A Medical Device Daily
Two dialysis clinic operators are under a consent order with the Federal Trade Commission (FTC) after the two companies negotiated a deal that the agency says violates antitrust laws.
The FTC reported a consent order settling charges that American Renal Associates (ARA; Beverly, Massachusetts) and Fresenius Medical Care Holdings (Bad Homburg, Germany) unlawfully restrained competition in violation of Section 5 of the FTC Act when ARA paid Fresenius to close clinics located near competing ARA clinics in Rhode Island and Massachusetts. The order also settles charges that ARA's proposed acquisition of two other Fresenius clinics in August 2005, in the Warwick/Cranston area of Rhode Island, would violate Section 7 of the Clayton Act.

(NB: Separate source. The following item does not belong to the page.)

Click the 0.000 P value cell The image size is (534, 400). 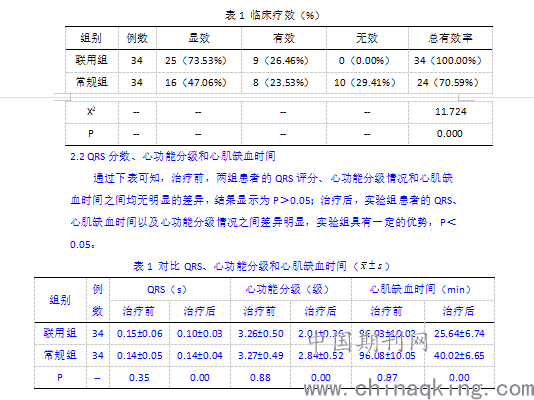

According to the FTC, agreements to pay a competitor to exit a market, such as the one negotiated between ARA and Fresenius, are illegal. Similarly, the acquisition as originally proposed would have eliminated direct competition between ARA and Fresenius clinics, and resulted in ARA operating the only dialysis clinics in the Warwick/Cranston area. The companies terminated their agreement in March 2006 after FTC staff raised antitrust concerns, the agency noted.
The consent order prohibits ARA and Fresenius from agreeing with any clinic operator to close clinics or otherwise allocate dialysis markets, territories, or customers, and requires ARA to notify the FTC before it acquires any dialysis clinic assets in the Warwick/Cranston area. The order will expire in 10 years.
"This case reinforces the long-standing and basic principle that a naked agreement to eliminate competition between rivals constitutes a violation of the antitrust laws," said Jeffrey Schmidt, director of the FTC's Bureau of Competition. "The FTC's action announced today will prevent a recurrence of the conduct alleged here, and preserve the benefits of competition - lower prices and higher service levels - for dialysis patients in the affected areas."
The FTC charges that the agreement between ARA and Fresenius to close three Fresenius clinics was a naked agreement to eliminate competition in the affected areas (East Providence and North Providence, Rhode Island, and Fall River, Massachusetts). The effect of this elimination of competition would have boosted ARA's ability to raise prices in these areas and to reduce its incentives to improve service and quality, the agency said. Neither party offered a plausible pro-competitive justification for the clinic closing agreement, according to the FTC.
The FTC also charges that ARA's proposed acquisition of two Fresenius clinics in Warwick, Rhode Island would substantially reduce competition for outpatient dialysis services in the Warwick/Cranston area. The complaint alleges that the market for outpatient dialysis services in the Warwick/Cranston area is highly concentrated, with ARA and Fresenius the only two providers, and that the transaction as originally proposed would have resulted in a monopoly for ARA. According to the FTC, entry by a competing firm was unlikely to be timely or sufficient to offset the likely anticompetitive effects of the deal. The result of the transaction as proposed, therefore, would likely be higher prices and reduced incentives to improve service in the Warwick/Cranston area, the FTC said.
The FTC voted 5-0 to issue the complaint and consent order. The order will be subject to public comment for 30 days, until Oct. 9, after which the FTC will decide whether to make it final.